Sometimes, companies with minor problems can become ridiculously cheap because of market sentiment. I believe such a situation is happening with TransAlta Corporation (TSX:TA)(NYSE:TAC), one of Canada’s largest suppliers of power.
There are, admittedly, a few issues plaguing this company. Back in 2012 and 2013 the company was hampered by low power prices in Alberta, its main area. It also suffered from the advance in the Canadian dollar, which suppressed results from its U.S. operations once converted back to loonies. And finally, the company was hit by a number of unscheduled and costly repairs to some of its older plants.

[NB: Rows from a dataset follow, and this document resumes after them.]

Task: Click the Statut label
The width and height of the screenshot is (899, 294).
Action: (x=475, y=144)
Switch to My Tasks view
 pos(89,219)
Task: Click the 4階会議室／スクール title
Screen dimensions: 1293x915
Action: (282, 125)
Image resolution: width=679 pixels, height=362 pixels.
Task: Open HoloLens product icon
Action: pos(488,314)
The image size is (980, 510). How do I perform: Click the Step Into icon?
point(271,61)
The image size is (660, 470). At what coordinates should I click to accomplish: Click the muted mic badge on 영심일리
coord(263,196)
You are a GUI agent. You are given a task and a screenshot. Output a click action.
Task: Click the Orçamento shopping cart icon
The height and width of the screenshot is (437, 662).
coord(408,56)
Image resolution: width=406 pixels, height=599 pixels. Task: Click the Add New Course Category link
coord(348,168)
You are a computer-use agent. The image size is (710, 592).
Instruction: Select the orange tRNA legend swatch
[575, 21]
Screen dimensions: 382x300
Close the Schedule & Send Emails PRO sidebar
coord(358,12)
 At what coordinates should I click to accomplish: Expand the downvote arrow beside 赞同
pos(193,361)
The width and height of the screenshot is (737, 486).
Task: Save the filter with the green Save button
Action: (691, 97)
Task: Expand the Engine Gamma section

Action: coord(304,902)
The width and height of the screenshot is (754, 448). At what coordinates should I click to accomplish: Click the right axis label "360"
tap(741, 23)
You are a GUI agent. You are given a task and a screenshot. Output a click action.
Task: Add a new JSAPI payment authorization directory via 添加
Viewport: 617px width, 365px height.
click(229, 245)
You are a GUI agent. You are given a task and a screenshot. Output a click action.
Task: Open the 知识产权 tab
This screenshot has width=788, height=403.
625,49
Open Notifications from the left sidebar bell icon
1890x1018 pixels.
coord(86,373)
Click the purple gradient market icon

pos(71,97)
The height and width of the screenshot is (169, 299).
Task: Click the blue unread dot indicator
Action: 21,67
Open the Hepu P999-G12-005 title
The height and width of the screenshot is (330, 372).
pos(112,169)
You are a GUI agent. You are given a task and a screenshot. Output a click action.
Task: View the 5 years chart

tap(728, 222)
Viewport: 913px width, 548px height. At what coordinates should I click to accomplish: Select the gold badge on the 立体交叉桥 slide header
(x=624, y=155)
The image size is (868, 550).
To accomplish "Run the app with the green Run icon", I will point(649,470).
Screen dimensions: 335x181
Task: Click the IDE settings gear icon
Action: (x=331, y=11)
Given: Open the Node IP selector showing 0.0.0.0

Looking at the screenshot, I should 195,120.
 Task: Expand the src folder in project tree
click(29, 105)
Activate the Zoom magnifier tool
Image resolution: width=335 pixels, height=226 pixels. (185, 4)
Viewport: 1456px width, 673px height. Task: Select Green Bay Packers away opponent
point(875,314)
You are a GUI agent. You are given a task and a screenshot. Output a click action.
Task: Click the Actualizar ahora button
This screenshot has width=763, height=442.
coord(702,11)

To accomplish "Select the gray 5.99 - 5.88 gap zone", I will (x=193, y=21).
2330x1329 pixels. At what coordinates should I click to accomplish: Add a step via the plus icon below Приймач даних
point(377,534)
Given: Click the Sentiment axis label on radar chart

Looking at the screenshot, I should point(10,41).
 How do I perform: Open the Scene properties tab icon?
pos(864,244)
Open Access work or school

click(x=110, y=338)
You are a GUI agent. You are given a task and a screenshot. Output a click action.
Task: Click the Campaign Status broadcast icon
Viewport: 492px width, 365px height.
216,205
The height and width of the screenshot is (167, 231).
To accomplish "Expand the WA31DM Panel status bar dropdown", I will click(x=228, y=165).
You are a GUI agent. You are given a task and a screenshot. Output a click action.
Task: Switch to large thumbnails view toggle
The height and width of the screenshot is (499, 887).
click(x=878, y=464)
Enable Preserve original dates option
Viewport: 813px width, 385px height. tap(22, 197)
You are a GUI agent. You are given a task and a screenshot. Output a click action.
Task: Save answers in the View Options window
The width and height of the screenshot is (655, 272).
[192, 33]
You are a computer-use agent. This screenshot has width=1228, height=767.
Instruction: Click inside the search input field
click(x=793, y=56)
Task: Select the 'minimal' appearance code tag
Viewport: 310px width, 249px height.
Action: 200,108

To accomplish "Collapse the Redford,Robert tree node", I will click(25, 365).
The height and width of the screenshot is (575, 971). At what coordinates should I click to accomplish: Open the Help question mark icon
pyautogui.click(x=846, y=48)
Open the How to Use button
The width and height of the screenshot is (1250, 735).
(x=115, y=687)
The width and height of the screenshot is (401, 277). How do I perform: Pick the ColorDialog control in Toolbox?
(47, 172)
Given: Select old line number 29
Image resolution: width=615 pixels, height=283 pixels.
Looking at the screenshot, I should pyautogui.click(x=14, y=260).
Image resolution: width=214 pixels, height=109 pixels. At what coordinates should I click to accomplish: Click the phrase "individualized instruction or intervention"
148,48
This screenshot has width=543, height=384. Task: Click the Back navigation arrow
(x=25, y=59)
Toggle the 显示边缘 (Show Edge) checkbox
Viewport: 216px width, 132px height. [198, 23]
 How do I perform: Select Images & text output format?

These factors all culminated in early 2014 when management finally slashed the quarterly dividend from $0.29 per share to today’s level of $0.18. That move sent shares reeling, falling from $15 to $12 each in just a few weeks.
Since then, although management has improved several of the issues that led to the troubles in the first place, shares have sold off considerably more to today’s level of $9.70 each. The latest weakness is mostly due to the new NDP government in Alberta, which is somewhat opposed to coal-fired power.
That’s a lot of bad news packed into one stock, but for value investors, there could be opportunity. Here’s why I’m looking very hard at the stock for my portfolio, and why I think others should do the same.
It’s very cheap
The question that should be on every investor’s mind is just how much TransAlta’s power plants are worth.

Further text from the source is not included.